Zatrzymaniem 37 – latka zakończył się pościg prowadzony przez funkcjonariuszy ruchu drogowego z buskiej komendy. W sobotni wieczór kierujący osobowym mitsubishi przekroczył dopuszczalną prędkość. Zignorował polecenie wydane przez policjantów do zatrzymania pojazdu i próbował im uciec. Po krótkim pościgu został zatrzymany. Jak się okazało przekroczenie prędkości to początek kłopotów mieszkańca gminy Busko – Zdrój. Mężczyzna był pijany i miał zatrzymane prawo jazdy za przekroczony limit punktów.
W sobotę wieczorem służbę w podbuskiej Wolicy pełnili policjanci ruchu drogowego.
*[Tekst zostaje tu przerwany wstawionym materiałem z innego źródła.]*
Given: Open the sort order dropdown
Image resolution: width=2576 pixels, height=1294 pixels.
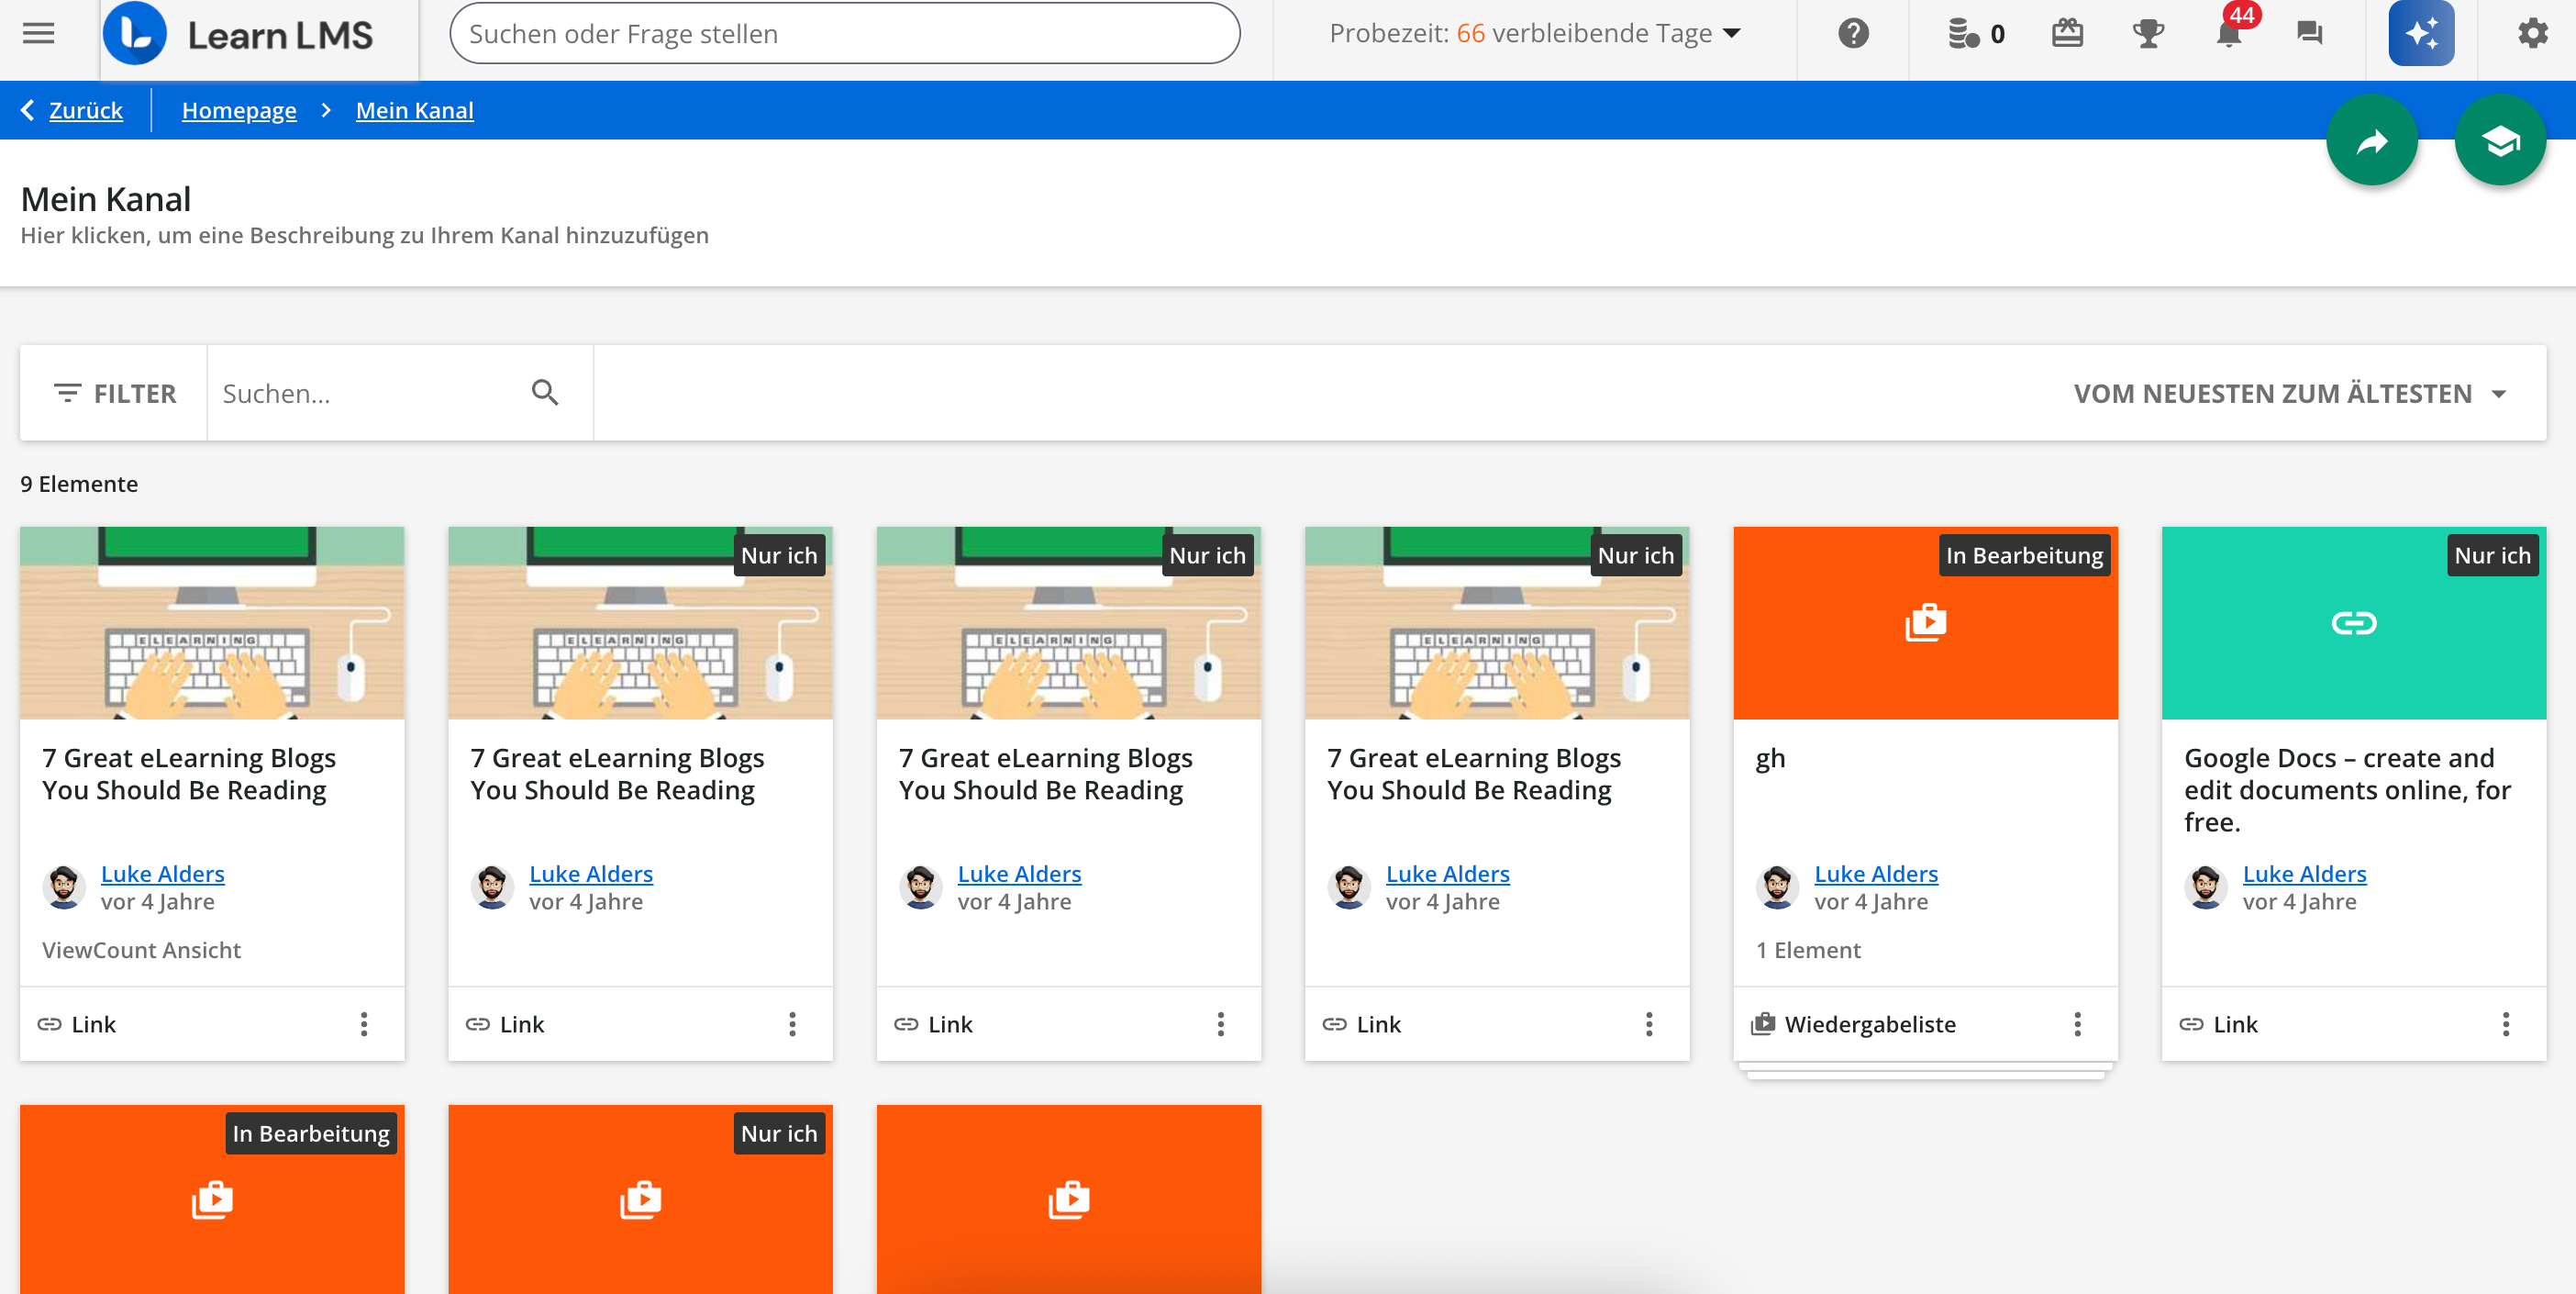Looking at the screenshot, I should (x=2288, y=393).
Jednym z działań mundurowych było kontrolowanie prędkości przejeżdżających pojazdów. Zmierzyli także prędkość osobowego mitsubishi. Miernik wskazał, że auto porusza się z szybkością 74 km/h w obszarze zabudowanym. Policjanci wydali kierującemu osobówką polecenie do zatrzymania się. Siedzący za kierownicą mężczyzna zignorował sygnały i odjechał. W ślad za nim natychmiast ruszyli policjanci. Mitsubishi początkowo jechało w kierunku Buska – Zdroju, ale po chwili samochód skręcił w polną drogę. Tam przejechał jeszcze kilkadziesiąt metrów. W pewnym momencie pojazd zatrzymał się, wyskoczył z niego kierujący i próbował uciekać pieszo. Szybko został zatrzymany przez stróżów prawa. Od mężczyzny wyczuwalna była silna woń alkoholu. W trakcie badania stanu trzeźwości okazało się, że w organizmie 37 – latka było ponad 2,4 promila alkoholu. To mógł być nie jedyny powód ucieczki. Mieszkaniec gminy Busko – Zdrój miał zatrzymane prawo jazdy za przekroczony limit punktów. Mężczyzna został zatrzymany i trafił do policyjnej celi.
Każdy przypadek niezatrzymania się do kontroli drogowej jest przestępstwem. Kierującemu, który podejmuje próbę ucieczki przed policjantami grozi od 3 miesięcy nawet do 5 lat pozbawienia wolności.